A life-long fan of baseball, Selig parlayed his off-field business success into baseball ownership. His political skills have come into use many times during his career, from moving a team to Milwaukee to working through many of baseball’s current issues.
Selig was named interim commissioner in 1992 and six years later became baseball’s ninth commissioner.
A successful Wisconsin car dealer, Selig purchased the bankrupt Seattle Pilots for a reported $10.8-million in 1970. Selig then moved the team to Milwaukee, the modern-day Brewers.
The move returned baseball to Milwaukee after the Braves departed for Atlanta in 1965. Selig had been the largest public stockholder in the Braves until he sold his shares when the team moved. Upon learning of the Braves' intended move to Atlanta, Selig founded "Teams, Inc." an organization dedicated to returning major league baseball to Milwaukee.

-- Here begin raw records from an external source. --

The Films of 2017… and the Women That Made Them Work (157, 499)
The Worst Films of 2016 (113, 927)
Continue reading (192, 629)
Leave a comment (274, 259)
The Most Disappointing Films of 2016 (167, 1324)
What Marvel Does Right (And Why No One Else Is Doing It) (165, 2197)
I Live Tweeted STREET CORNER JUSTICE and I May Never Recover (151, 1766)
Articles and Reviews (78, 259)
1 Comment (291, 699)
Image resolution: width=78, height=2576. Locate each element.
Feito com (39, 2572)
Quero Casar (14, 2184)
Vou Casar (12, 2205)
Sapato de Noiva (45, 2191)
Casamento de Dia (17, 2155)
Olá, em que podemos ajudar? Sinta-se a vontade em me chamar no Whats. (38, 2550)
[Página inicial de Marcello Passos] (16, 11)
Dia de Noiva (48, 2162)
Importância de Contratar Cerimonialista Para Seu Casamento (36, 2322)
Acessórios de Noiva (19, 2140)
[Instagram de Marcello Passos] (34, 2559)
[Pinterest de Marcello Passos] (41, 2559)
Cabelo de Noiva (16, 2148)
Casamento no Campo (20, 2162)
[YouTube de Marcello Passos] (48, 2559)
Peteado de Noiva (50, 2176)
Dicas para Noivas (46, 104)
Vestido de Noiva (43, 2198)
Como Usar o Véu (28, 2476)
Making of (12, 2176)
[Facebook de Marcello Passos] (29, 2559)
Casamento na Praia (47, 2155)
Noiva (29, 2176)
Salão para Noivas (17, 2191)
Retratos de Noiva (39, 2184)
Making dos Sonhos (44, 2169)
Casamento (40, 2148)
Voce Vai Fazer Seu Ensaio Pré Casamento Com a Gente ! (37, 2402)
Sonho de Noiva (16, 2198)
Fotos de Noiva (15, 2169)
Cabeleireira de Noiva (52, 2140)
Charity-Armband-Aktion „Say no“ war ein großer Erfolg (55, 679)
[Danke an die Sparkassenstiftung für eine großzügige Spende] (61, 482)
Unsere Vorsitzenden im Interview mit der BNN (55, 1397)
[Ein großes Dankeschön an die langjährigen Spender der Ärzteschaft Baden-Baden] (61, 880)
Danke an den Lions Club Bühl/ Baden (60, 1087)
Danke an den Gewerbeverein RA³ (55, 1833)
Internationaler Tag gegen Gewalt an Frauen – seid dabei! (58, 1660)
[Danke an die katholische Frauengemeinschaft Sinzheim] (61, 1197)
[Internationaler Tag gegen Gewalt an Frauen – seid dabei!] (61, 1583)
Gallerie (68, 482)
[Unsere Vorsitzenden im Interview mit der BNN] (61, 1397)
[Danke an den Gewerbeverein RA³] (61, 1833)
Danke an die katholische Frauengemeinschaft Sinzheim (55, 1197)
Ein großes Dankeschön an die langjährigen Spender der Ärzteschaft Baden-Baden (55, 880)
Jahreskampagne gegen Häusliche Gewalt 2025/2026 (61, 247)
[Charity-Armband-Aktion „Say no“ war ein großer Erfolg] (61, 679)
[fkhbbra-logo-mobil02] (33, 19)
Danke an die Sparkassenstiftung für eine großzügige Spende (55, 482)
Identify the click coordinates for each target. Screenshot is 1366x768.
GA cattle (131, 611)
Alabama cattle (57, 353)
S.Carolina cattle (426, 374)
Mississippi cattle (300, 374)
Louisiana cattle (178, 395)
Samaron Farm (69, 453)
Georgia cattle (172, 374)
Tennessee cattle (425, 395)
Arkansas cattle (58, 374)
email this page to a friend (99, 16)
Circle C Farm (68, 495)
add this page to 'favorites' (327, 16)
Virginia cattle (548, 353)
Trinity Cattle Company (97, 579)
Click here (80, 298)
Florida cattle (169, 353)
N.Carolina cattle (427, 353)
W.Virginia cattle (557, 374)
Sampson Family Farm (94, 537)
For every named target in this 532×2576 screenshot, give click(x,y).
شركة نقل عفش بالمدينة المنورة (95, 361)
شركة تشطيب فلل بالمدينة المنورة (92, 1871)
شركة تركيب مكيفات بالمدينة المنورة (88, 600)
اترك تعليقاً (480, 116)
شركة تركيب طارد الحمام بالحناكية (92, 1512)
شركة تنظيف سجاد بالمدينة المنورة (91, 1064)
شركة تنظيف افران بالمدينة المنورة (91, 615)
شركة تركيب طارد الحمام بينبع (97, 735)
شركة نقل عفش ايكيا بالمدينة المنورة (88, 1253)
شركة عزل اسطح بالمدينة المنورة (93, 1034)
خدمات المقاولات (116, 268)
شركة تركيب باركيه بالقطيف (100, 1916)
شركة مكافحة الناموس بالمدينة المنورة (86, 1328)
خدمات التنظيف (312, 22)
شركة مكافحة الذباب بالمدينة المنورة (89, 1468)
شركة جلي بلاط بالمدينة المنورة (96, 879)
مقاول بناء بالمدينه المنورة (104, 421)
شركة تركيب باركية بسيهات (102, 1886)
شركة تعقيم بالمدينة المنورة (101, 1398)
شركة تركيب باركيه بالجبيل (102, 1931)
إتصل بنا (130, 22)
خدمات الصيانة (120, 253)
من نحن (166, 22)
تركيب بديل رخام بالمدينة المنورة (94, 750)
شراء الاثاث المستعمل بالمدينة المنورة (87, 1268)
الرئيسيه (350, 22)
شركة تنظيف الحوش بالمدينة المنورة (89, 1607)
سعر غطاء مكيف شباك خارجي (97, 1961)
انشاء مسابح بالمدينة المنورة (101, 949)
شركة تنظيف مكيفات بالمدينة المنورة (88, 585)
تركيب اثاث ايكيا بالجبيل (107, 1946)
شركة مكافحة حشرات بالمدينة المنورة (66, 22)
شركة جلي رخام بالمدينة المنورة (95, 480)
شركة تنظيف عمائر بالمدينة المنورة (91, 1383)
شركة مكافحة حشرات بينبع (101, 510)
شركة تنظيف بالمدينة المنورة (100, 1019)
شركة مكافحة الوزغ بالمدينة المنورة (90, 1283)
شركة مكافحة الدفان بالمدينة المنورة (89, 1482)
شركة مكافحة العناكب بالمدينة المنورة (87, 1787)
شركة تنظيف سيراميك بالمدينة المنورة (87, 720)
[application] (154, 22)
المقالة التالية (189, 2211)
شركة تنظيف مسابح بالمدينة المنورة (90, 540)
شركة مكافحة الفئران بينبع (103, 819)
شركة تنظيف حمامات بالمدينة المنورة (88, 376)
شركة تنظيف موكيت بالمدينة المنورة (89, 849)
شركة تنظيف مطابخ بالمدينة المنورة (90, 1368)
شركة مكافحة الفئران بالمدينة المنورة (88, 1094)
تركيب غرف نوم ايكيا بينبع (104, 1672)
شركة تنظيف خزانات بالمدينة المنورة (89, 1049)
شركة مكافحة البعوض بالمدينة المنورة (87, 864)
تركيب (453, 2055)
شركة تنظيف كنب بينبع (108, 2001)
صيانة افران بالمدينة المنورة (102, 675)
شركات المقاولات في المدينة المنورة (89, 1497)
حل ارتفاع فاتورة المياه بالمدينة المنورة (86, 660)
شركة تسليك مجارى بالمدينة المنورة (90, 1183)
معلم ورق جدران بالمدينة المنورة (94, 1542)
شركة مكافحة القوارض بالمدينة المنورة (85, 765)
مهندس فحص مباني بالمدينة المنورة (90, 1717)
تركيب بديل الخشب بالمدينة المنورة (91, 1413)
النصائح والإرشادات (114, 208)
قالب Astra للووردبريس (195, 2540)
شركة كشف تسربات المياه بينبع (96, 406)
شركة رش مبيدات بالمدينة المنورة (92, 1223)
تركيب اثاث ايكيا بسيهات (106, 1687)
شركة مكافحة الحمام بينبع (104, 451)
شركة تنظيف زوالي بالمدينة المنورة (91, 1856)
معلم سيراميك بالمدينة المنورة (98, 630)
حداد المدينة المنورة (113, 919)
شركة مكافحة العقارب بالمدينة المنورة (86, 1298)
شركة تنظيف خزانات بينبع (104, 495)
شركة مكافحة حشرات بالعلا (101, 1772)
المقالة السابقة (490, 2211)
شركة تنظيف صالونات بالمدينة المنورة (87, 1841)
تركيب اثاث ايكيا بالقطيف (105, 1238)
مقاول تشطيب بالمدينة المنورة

When Selig was named commissioner, his daughter Wendy took over as acting president of the Brewers and Selig’s interest in the team was placed in a trust.
In 2002, Selig engineered a labor agreement with the players that avoided a work stoppage and provided economic concessions to small market teams that typically carry smaller payrolls. The agreement has been credited with returning competitive balance to baseball.
After Congressional Hearings in 2005, Major League Baseball and the Major League Baseball Players Association reached an agreement to expand drug testing to include random, year-round testing and harsher penalties. The agreement targets illegal steroids and performance enhancing substances.
Other Selig changes include the implementation of new rules designed to speed up the game and added playoff rounds. Selig also started interleague play, in which teams from the National League and American League face each other in the regular season. Selig started a policy in which the winning All-Star Game team secures home field advantage for its league in the World Series.
In 1994, Selig failed to resolve a labor dispute between owners and players that led to the cancellation of the World Series.
Selig has signed a contract through the 2012 season.